TEKS PILIHAN
● ● ●
Sabtu, 5 Maret 2022, Pk. 14.10 – 16.30
Dr. Munir, MA.
Tiga kata kunci ketika berbicara spiritual, mistisism, dan esoterism. Apakah ketiga istilah ini sama, berbeda, atau overlap? Ataukah da titik singgung antara satu dengan yang lain?
Mistisism merupakan istilah yang biasa digunakan oleh Barat, hingga kini. Bahkan, buku-buku terbaru tentang tashawuuf di Barat, masih menggunakan Islamic Mistisism, seperti Mystical Dimension in Islam yang ditulis oleh Annemarie Schimmel. Dari Indonesia sendiri, Harun Nasution menulis buku bertajuk Falsafat dan Mistisisme dalam Islam.
● ● ●
DATA YANG DISEDIAKAN
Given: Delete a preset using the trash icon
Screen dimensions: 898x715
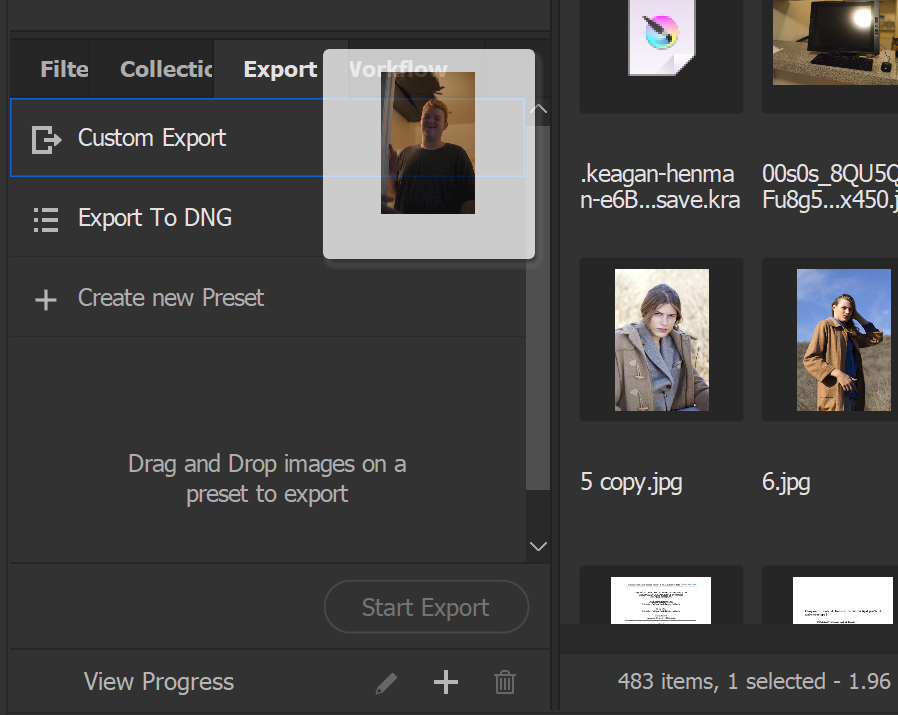Looking at the screenshot, I should point(505,682).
● ● ●
KETENTUAN TUGAS
[a] Kutiplah dari teks pilihan bagian yang dimulai dengan "Tiga kata kunci" sampai dengan "dengan yang lain?".
[b] Sebutkan semua nama orang yang muncul dalam teks pilihan.
[c] Terjemahkan kalimat dari teks pilihan ini ke dalam bahasa Inggris: "Dari Indonesia sendiri, Harun Nasution menulis buku bertajuk Falsafat dan Mistisisme dalam Islam."
Materi ini tidak berhubungan dengan teks pilihan.

JAWABAN LENGKAP
[a]
Tiga kata kunci ketika berbicara spiritual, mistisism, dan esoterism. Apakah ketiga istilah ini sama, berbeda, atau overlap? Ataukah da titik singgung antara satu dengan yang lain?

[b] Dr. Munir, MA.; Annemarie Schimmel; Harun Nasution

[c] From Indonesia itself, Harun Nasution wrote a book titled Falsafat dan Mistisisme dalam Islam.